Aetna, one of Colorado’s largest insurers, said that since the federal parity law, the company has been able to eliminate limits on mental health coverage, reduce out-of-pocket expenses for customers and expand the number of mental health providers in network.
Still, the company said in a statement, “we are, in many ways, only beginning to see the promise of this law.” For one thing, insurance companies don’t typically know if their in-network doctors have stopped taking patients. Doctors would notify the company if they stopped taking their insurance, but they would not let them know if they weren’t taking patients, said Aetna spokeswoman Anjie Coplin.
Since the federal parity law was passed by Congress, the number of behavioral health professionals nationwide has decreased about 14 percent. For every new psychiatrist, two are retiring.
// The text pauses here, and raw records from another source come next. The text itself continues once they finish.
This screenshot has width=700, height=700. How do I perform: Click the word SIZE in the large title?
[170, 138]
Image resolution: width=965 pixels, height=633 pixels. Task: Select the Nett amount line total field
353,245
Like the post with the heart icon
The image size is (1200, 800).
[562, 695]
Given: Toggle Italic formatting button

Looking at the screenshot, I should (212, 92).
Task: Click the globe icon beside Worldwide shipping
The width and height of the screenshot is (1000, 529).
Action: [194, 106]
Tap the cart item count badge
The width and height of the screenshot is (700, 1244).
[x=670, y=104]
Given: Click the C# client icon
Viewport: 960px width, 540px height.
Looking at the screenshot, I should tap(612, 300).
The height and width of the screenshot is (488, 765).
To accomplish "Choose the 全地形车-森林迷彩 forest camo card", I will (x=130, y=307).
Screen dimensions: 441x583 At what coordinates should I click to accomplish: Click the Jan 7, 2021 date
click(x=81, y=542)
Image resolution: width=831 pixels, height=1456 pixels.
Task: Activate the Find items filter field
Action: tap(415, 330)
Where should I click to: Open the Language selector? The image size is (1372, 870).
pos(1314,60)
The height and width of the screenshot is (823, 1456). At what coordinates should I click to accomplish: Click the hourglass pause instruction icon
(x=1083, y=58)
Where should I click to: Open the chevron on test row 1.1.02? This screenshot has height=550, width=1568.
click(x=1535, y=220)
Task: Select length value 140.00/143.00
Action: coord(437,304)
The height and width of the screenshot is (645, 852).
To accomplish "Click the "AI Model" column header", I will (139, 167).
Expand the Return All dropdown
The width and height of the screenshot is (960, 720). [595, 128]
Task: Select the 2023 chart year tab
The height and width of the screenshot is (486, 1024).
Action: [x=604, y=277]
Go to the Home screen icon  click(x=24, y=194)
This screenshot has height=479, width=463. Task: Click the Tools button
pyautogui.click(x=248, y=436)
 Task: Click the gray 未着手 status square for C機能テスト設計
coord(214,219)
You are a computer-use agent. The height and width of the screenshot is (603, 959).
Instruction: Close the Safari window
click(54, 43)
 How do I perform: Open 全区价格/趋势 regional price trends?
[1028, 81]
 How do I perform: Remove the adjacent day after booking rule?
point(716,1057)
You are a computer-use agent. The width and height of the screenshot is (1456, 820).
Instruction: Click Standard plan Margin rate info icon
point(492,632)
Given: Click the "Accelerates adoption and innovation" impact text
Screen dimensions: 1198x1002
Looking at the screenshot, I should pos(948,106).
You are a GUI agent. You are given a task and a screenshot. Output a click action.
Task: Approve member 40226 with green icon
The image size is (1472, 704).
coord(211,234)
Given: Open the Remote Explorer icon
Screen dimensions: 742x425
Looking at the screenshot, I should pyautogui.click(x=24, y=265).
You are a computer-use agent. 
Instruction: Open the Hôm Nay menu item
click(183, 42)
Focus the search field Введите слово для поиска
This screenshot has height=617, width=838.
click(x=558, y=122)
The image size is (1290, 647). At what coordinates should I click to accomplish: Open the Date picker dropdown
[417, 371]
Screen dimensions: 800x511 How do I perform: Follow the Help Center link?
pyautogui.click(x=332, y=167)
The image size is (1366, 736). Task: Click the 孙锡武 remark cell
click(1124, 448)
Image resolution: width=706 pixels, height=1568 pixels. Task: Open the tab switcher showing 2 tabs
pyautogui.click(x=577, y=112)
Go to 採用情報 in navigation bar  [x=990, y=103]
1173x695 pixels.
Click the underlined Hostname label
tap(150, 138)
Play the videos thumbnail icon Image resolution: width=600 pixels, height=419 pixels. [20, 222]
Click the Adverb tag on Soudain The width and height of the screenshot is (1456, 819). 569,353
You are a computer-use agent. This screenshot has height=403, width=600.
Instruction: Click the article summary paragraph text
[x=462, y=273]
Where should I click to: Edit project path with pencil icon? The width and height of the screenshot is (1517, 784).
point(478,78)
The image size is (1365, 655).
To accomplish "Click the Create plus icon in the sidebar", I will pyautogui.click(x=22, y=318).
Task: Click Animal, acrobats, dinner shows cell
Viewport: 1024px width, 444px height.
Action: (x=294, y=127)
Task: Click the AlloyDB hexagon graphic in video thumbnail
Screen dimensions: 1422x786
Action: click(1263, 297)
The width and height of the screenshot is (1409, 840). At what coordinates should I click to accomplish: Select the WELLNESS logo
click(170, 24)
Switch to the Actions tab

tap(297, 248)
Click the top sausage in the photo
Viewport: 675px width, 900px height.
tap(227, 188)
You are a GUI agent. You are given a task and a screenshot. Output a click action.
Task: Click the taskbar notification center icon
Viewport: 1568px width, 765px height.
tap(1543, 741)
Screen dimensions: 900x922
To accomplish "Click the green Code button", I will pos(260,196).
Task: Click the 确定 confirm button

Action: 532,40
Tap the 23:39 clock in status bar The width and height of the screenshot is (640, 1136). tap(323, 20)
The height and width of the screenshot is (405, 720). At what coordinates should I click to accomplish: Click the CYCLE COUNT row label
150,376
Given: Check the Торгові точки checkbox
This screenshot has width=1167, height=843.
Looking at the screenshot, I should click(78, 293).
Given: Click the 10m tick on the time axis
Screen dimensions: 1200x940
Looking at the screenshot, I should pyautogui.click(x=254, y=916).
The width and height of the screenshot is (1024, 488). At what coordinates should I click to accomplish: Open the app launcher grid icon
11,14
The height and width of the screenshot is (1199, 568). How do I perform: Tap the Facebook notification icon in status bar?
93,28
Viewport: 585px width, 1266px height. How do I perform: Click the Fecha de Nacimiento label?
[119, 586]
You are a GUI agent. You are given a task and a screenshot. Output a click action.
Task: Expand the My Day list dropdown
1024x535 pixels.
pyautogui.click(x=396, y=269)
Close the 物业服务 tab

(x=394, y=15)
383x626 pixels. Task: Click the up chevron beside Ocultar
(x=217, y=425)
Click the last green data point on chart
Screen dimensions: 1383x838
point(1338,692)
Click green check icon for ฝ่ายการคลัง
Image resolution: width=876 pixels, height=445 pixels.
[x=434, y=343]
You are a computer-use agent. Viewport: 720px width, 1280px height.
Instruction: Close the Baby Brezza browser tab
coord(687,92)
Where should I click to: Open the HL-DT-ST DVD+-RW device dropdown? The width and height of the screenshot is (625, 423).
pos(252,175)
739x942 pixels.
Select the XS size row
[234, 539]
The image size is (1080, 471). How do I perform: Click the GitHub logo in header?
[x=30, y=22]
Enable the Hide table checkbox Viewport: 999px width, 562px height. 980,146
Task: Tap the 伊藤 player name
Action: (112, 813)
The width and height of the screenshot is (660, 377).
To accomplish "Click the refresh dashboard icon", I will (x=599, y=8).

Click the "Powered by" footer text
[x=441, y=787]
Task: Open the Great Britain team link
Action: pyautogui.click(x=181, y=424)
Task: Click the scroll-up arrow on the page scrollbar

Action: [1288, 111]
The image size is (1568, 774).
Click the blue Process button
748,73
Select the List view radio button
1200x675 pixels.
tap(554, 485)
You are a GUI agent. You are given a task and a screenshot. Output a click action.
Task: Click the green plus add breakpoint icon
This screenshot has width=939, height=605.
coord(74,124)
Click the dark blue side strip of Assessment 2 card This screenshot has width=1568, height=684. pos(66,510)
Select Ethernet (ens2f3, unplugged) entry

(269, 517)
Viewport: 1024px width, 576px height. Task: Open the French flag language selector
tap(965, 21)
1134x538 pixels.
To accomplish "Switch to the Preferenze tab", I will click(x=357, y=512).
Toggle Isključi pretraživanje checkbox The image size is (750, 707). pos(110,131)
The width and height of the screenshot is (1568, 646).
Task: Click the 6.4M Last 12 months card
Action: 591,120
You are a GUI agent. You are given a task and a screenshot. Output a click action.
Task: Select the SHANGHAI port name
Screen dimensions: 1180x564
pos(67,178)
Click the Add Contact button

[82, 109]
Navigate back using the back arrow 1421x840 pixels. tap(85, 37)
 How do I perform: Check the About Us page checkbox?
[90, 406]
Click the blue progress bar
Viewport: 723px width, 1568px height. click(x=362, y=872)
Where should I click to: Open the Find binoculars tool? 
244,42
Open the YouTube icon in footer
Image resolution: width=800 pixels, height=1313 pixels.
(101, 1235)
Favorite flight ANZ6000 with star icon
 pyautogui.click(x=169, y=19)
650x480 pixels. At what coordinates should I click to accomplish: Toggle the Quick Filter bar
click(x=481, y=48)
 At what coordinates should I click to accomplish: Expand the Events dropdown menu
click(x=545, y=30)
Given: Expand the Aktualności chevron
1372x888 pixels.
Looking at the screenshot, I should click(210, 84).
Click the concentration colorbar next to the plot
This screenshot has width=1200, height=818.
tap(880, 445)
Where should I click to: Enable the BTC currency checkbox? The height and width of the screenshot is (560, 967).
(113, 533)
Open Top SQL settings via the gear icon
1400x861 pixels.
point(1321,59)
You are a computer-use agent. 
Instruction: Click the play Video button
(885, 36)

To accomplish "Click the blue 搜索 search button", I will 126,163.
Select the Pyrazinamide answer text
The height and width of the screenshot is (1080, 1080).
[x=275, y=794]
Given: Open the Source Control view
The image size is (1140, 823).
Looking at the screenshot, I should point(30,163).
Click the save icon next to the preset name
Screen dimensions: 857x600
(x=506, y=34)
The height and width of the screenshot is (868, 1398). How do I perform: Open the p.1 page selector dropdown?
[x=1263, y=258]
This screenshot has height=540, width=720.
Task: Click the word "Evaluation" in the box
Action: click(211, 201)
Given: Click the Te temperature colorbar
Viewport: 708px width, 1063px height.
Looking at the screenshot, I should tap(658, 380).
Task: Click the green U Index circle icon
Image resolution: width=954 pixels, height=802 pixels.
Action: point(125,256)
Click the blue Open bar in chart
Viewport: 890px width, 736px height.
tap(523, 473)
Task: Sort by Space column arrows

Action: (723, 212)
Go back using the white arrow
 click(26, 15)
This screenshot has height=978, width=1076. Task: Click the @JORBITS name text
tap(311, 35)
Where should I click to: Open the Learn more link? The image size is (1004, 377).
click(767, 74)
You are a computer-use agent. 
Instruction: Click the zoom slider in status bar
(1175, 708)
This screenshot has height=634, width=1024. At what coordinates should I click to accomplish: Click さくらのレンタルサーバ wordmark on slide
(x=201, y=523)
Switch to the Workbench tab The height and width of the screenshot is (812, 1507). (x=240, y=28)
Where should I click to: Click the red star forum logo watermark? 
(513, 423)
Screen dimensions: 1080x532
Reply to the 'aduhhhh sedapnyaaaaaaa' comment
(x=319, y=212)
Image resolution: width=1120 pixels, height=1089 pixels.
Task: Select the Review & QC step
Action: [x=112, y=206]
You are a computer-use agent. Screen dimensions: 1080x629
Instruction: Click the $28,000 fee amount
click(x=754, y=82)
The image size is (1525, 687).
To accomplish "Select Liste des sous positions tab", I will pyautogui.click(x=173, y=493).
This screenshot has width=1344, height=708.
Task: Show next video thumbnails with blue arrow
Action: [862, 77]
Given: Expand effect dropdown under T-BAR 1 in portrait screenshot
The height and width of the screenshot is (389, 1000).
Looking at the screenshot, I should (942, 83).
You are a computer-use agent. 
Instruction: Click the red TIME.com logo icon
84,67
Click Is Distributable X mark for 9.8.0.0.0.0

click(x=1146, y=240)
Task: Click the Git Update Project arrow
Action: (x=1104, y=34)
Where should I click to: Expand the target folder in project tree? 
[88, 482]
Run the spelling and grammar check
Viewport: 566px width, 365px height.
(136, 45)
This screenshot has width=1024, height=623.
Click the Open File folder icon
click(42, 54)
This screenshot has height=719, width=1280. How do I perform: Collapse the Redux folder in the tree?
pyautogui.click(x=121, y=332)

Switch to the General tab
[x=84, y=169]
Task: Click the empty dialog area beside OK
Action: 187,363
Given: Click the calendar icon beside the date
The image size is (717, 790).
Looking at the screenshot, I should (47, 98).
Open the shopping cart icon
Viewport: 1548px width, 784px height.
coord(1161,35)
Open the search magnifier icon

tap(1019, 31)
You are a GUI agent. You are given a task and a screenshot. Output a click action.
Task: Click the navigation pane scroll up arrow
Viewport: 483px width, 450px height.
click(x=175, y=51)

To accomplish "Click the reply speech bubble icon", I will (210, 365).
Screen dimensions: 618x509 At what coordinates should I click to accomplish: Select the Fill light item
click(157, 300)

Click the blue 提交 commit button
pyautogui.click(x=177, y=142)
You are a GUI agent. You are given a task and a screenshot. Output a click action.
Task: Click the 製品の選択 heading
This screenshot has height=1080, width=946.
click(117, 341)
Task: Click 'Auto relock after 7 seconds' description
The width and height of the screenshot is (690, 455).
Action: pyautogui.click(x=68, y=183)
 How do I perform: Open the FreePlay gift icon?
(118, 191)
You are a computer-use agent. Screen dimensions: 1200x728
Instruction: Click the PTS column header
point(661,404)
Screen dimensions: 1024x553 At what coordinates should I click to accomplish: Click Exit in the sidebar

In Colorado, the average age of a psychiatrist is 60. With a shortage of providers, many therapists can earn more money taking cash payments from patients instead of accepting reimbursements from insurance companies.
An insurance company’s website might offer a long list of in-network mental health doctors, but that doesn’t mean mental health care is available.
“When you call the providers, you get the same voicemail from every single one, which says, ‘I’m not taking new patients,’” said Clark, the Mental Health Center of Denver executive. “A lot of people just give up. They call and they call and they give up.”
Some of Clark’s friends have called him for advice, and he has agreed to look at the providers on their insurance company’s list. “Sometimes, I will call if I see a friend of mine on the list, and I have asked them to take just one more person,” he said.
The Division of Insurance doesn’t have the ability to call every number and find out who is taking patients and whether the plan is adequate, Clark said. “I don’t think the insurance commissioners have the tools that they need to hold insurance companies’ feet to the fire,” he said.
Here is Clark’s “personal fantasy”: a hotline for people who need mental health care. A live person would answer the phone, talk to the caller about their insurance plan, refer to a list of providers who are actually taking patients and help the caller make an appointment.
“If you are very wealthy, you have access to behavioral health care,” Clark said. “If you are very poor and can get into the safety-net system, you can get good care. Everybody in the middle? It’s pretty much not there.”
The Colorado legislation, called the Behavioral Health Care Coverage Modernization Act, would require insurance companies to submit an annual report on mental health parity to the state’s insurance commissioner. It also says:
— The insurance commissioner would have authority to disallow a company’s rate increase if the company does not show compliance with parity law.
— Beginning in January, insurance plans that include an annual physical checkup also will have to cover an annual mental-wellness checkup.
— The state Medicaid insurance plan for people who are needy or have disabilities will have to cover mental health and substance-abuse disorders with the same benefits as other medical issues.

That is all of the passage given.